What are the routines he guards obsessively?
How does he deal with his weaknesses?
Does he have a mentor to guide him?
(I have used ‘he’ in this piece but its gender neutral in reference)
Reading a book on successful people, watching movies based on them, and hearing their interviews will give you only a peripheral view of the subject of your admiration. But unless you don’t apprentice under him, there is no way to exactly get to know a person that well. You will never be able to form your own perspective about this role model. You would be led to have opinions colored by other people’s points of view. It’s like thinking with borrowed conviction, and that’s dangerous in investing, and outside.
Sometimes, half-baked perspectives could even lead to envy or jealousy, passive or active and both are equally harmful, they just don’t appear that way to the world. No Wonder Robert Greene speaks so highly about the role of Apprenticeship in life and has eloquently put it forward in his masterpiece called Mastery -
“…the goal of an apprenticeship is not money, a good position, a title, or a diploma, but rather the transformation of your mind and character — the first transformation on the way to mastery.
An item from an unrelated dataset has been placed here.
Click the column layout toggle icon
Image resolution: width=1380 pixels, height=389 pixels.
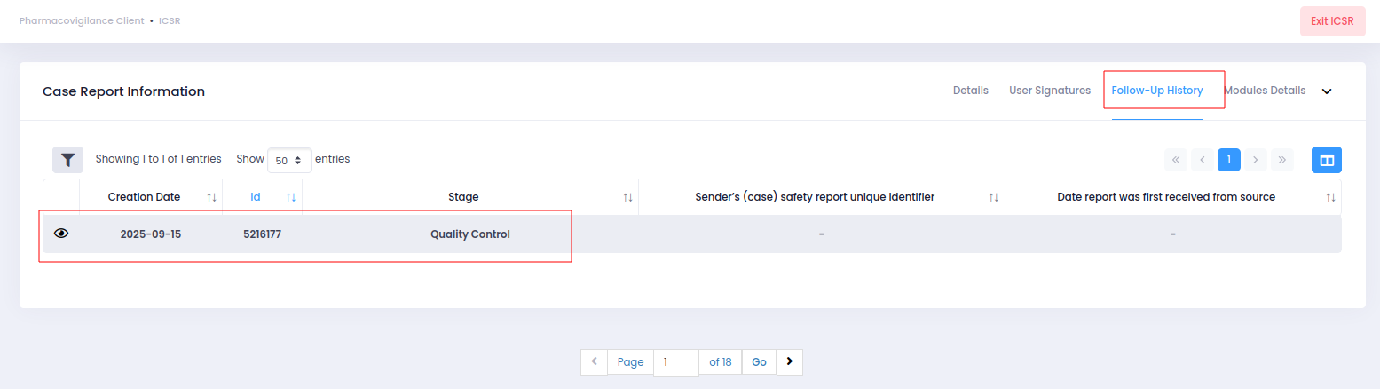point(1327,160)
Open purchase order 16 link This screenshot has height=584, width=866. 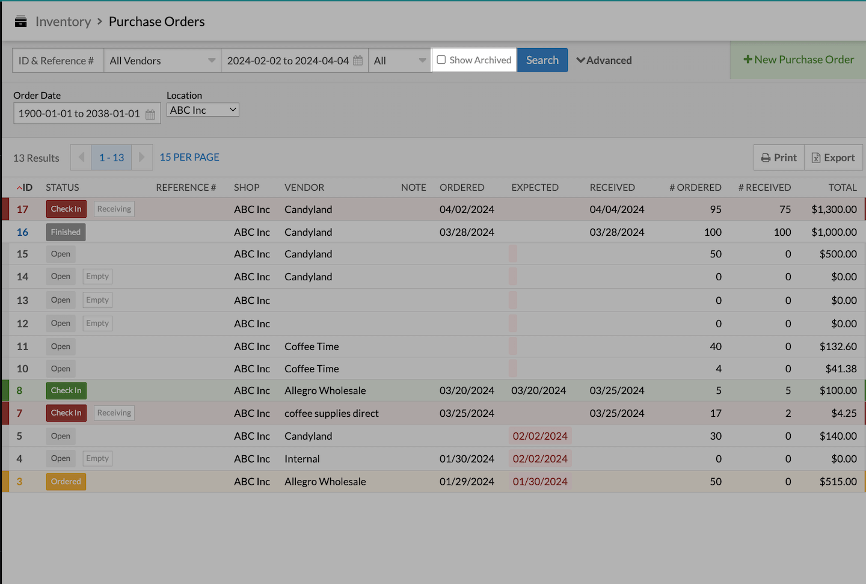[x=22, y=232]
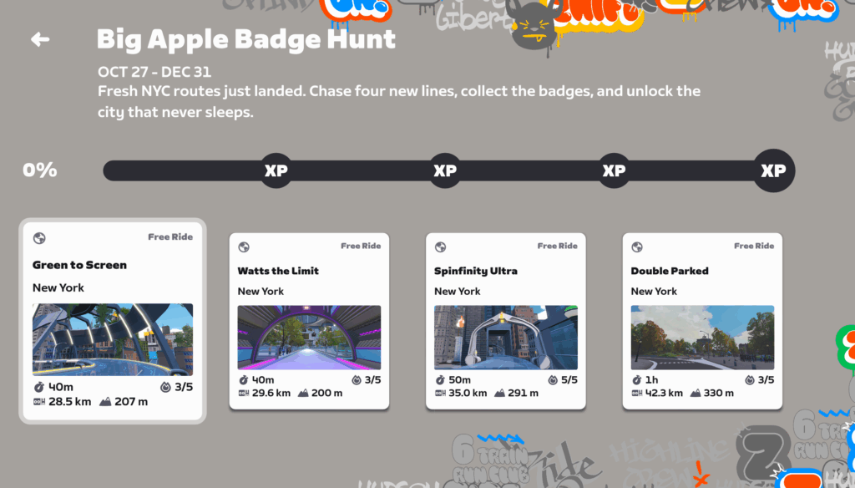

You enter a career as an outsider.”

Since apprenticeship with the desired role model isn’t possible for 99.99999% of people, borrowed convictions or biased opinions are all you get about your role models. And hence studying your role models isn’t an optimal way. There is a better way and a much more effective one. All you have to do is, as Charlie refers to Jacobi’s profound statement, “Invert, always invert.”
Why even try to fill into the big shoes of your north star, which could become an anxiety-inducing affair? You aren’t even guaranteed to have the same success trajectory if you followed everything that your role model did. You can’t call upon the strokes of luck or serendipity that he benefitted out of. You can’t have the mindset that he would have had due to a particularly difficult childhood or emotional scars.
Instead, why not look for train wrecks in your life, and learn from their mistakes and blunders so that you don’t have to repeat the same? Nassim Taleb refers to it as ‘via negativa’. It’s a recipe for what to avoid, which tends to work better in domains that are opaque and open-ended, i.e. what you should do with your life.
And ‘Success’ is as opaque and as open-ended as a subject can possibly be !!!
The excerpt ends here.